Furthermore, Minnesota starters struck out the least amount of batters in all of baseball (541) and allowed 141 home runs to opposing lineups, which ranked second-to-last in the MLB during the regular season.
The Twins have a decent offense going forward into next season, but they'll need to shore up the arms if they plan on contending in the AL Central, where they finished 22 games out.
Under new manager Terry Francona, you can expect big things from the Cleveland Indians in 2013, but only if they bulk up the pitching staff.
Cleveland arms ranked No. 29 in ERA (4.78) and No. 28 in WHIP (1.42) and saw just one starter (Justin Masterson) earn double-digit wins.
Ubaldo Jimenez looks like a shell of the pitcher we saw in 2010, as he went 9-17 with an inflated 5.40 ERA during the 2012 regular season and saw the rest of his staff struggle as well.

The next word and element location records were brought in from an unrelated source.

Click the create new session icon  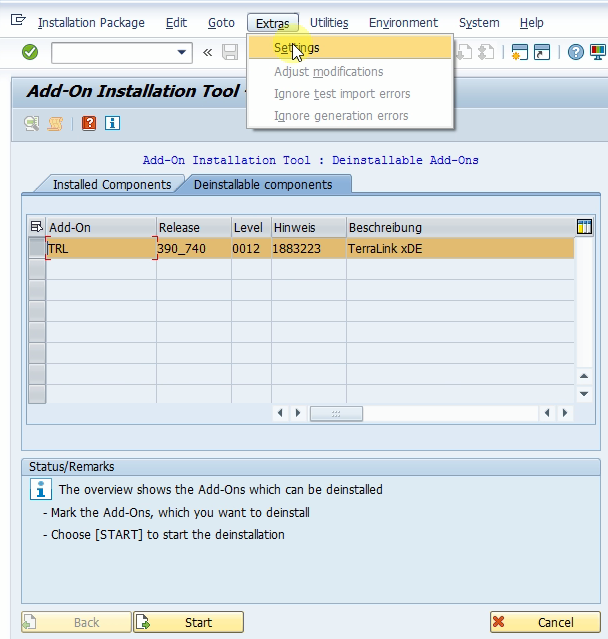tap(519, 52)
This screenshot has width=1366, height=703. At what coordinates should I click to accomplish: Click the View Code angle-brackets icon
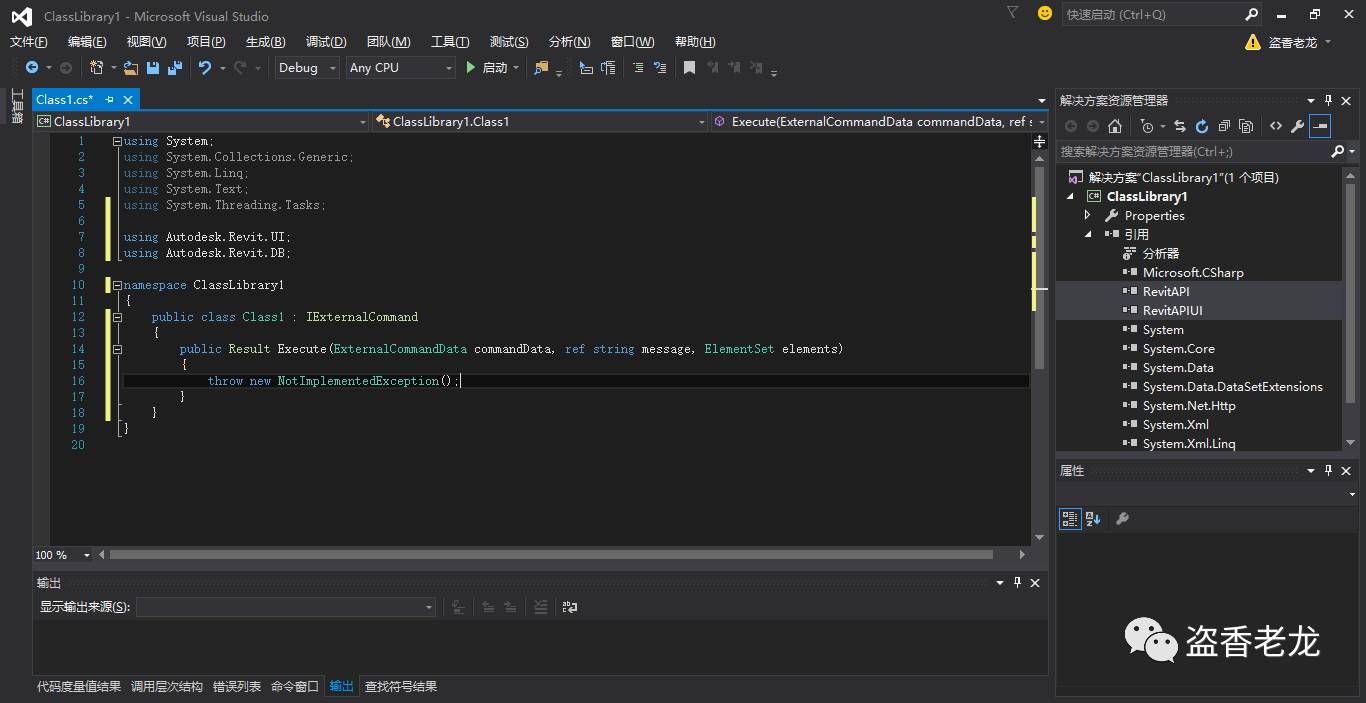click(1275, 126)
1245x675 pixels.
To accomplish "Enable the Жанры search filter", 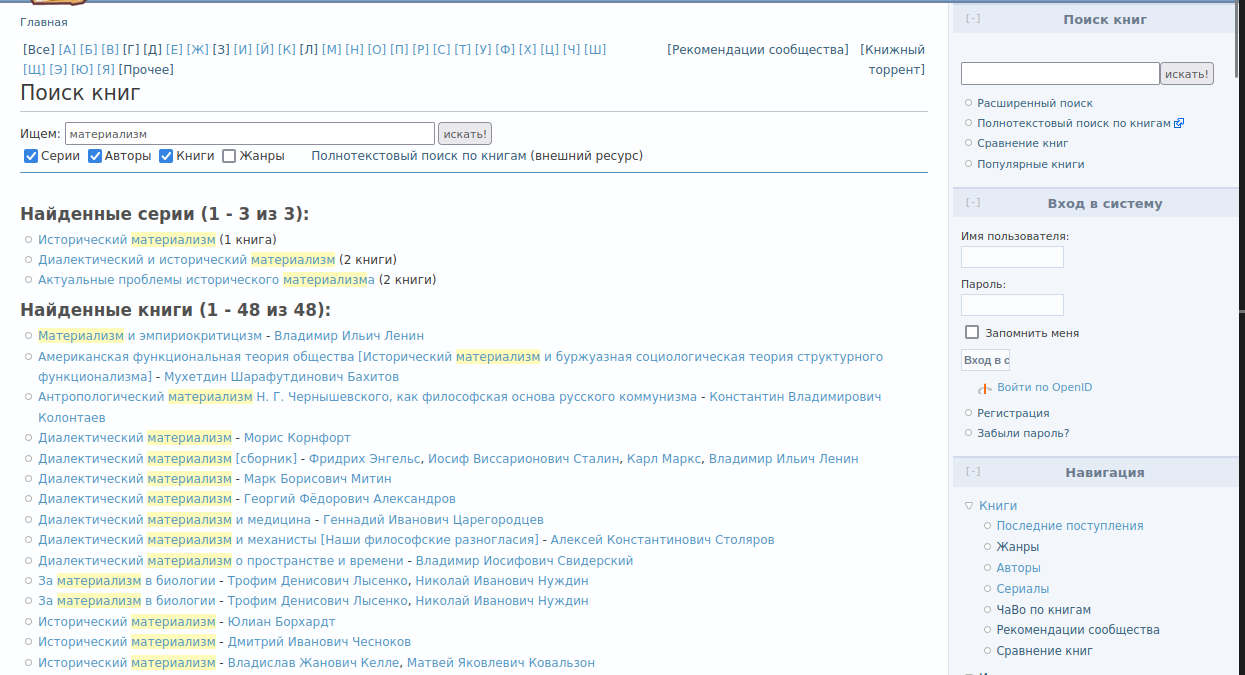I will pyautogui.click(x=229, y=156).
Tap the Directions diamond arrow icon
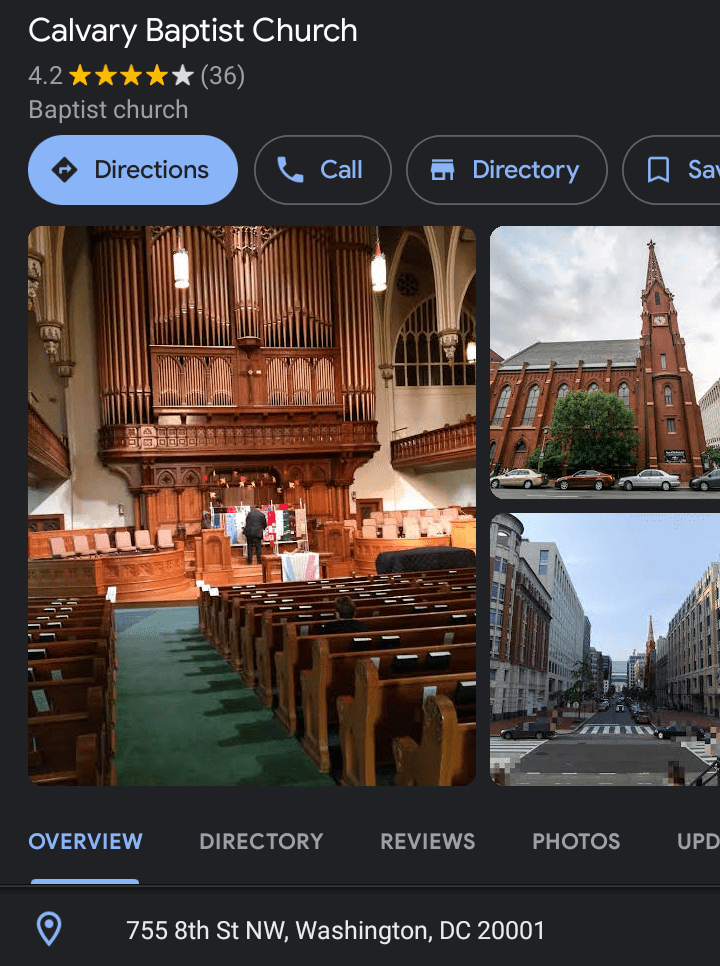The image size is (720, 966). click(64, 170)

In fact, no Indians pitcher who started more than four times posted a record above .500, and Cleveland pitching allowed the most hits in MLB.
Going forward, Francona is going to need a lot more than Masterson and a washed-up Jimenez to hang with the Detroit Tigers and Chicago White Sox in the AL Central.

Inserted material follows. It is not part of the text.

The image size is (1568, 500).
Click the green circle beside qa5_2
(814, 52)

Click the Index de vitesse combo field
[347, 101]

If it weren't for dismal pitching, the Kansas City Royals could have been a completely different club during the 2012 regular season.
While Billy Butler and the Royals' offense could undoubtedly use some help, the K.C. offense was plagued by a pitching staff that couldn't keep up its end of the bargain.
Royals starters produced a 5.01 ERA and allowed opposing hitters to bat .283 against them while striking out a mere 642 hitters over the course of the season.
Bruce Chen earned 11 wins—the most for any Royals starter—but still posted a 5.07 ERA and 1.37 WHIP, while teammates Luke Hochevar and Luis Mendoza combined for a 16-26 record and 4.98 ERA.
Unfortunately for the Royals, with the likes of the Tigers and White Sox in the division, they need to add several arms in order to even be included in contention conversations.
Now under new management, the Boston Red Sox are poised for an improved season in 2013, since anything is better than Bobby V at the helm. Still, normally solid starters like Jon Lester and Josh Beckett hurt the Red Sox.
Boston starters pitched to the tune of a 5.19 ERA and allowed a .452 slugging percentage to opposing lineups.
On top of it all, Red Sox starters allowed the most earned runs (535) in all of baseball and mustered just 48 wins. To give you an idea of just how awful that is, teams like the Toronto Blue Jays, San Diego Padres, Seattle Mariners, Milwaukee Brewers, New York Mets and Pittsburgh Pirates all received more production from their starting staffs than Boston.
The effort by Lester has to be the most surprising for Red Sox fans. After going 15-9 with a 3.47 ERA in 2011, Lester was 9-14 with a 4.82 ERA in 2012.
With the New York Yankees and Tampa Bay Rays boasting quality staffs, Boston has a lot of work to do this winter to contend in the always-difficult AL East.